**Opdracht:** Neem alsjeblieft de regels over vanaf de regel met "Task: Clear the search box with the X icon" tot en met het einde van de records, en vervang daarin "search box" door "text field" zonder verder iets te wijzigen.

##########

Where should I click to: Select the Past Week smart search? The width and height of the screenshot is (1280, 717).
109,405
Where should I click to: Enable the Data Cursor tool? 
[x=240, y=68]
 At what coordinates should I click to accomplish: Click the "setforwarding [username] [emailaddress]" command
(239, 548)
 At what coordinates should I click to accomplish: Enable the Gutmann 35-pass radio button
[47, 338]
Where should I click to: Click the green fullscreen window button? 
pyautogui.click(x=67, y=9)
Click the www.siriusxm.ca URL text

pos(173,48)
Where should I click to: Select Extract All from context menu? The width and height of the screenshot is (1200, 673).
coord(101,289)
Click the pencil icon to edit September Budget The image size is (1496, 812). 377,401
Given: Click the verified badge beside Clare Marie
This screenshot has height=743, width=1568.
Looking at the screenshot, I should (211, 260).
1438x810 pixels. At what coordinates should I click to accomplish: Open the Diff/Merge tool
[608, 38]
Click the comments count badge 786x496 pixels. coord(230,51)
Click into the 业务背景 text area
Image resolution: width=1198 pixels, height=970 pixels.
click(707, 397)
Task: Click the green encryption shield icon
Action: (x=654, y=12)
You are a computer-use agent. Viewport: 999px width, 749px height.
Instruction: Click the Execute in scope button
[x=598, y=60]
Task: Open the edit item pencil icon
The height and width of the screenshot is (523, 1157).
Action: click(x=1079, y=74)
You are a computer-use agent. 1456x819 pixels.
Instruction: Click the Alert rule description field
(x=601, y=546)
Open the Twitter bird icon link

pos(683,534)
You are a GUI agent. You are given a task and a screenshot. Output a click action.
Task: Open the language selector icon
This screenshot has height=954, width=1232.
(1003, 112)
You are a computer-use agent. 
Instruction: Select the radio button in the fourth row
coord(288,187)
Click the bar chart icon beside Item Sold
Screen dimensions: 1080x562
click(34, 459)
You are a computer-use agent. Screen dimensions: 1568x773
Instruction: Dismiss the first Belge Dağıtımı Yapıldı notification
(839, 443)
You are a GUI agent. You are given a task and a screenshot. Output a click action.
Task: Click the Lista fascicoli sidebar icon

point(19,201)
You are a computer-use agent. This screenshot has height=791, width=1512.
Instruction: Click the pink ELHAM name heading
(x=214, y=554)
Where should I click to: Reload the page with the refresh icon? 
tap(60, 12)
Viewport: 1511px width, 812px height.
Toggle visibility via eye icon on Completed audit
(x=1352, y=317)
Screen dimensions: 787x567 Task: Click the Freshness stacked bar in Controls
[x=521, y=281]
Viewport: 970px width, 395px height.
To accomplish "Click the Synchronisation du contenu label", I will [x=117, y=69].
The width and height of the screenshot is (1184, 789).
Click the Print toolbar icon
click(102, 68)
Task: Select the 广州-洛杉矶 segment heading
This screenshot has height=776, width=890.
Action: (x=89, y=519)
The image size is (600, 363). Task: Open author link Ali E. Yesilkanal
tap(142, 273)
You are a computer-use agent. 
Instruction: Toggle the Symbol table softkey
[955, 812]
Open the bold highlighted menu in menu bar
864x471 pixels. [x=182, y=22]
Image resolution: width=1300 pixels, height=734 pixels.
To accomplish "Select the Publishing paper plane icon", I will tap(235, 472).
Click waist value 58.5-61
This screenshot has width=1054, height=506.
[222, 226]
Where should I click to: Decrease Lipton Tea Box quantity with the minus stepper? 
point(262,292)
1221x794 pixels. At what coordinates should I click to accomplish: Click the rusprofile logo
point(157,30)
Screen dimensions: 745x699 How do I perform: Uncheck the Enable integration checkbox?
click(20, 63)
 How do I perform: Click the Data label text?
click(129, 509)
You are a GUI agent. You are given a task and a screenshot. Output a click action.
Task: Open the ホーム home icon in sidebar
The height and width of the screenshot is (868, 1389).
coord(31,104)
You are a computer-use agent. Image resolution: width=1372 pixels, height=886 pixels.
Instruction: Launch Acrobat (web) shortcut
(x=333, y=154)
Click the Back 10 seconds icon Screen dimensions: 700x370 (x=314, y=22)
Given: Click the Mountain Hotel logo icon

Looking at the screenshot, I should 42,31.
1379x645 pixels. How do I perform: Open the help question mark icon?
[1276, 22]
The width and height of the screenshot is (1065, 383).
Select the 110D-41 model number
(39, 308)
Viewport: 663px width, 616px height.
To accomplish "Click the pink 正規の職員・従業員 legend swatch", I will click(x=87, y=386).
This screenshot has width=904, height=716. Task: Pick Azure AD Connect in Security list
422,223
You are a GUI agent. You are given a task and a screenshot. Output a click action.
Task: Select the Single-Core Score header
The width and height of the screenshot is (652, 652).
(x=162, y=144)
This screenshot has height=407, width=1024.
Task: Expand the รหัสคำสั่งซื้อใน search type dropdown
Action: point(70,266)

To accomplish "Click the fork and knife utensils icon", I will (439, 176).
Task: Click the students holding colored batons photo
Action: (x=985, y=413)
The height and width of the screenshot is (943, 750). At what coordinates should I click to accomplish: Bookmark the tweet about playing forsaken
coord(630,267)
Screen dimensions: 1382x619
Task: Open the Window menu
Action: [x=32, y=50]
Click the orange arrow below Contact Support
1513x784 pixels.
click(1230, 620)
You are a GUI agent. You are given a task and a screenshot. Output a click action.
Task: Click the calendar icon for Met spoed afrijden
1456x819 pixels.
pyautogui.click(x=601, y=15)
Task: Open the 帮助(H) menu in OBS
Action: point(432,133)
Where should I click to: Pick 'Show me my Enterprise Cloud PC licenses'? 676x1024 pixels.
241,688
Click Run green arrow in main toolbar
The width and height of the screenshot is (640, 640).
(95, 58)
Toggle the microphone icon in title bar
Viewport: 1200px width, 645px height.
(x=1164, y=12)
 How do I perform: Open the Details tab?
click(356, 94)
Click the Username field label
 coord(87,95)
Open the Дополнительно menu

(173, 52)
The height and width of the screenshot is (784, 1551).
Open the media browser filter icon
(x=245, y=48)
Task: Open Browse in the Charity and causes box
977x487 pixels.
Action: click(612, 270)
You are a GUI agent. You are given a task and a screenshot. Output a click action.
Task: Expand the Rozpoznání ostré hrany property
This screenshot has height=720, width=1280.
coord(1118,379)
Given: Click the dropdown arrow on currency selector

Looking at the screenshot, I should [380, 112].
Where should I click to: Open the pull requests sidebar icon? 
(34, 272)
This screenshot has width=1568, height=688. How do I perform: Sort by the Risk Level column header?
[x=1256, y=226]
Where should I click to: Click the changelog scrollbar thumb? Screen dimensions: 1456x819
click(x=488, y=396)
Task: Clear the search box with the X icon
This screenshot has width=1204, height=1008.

##########

**Uitwerking:**
Task: Clear the text field with the X icon
This screenshot has width=1204, height=1008.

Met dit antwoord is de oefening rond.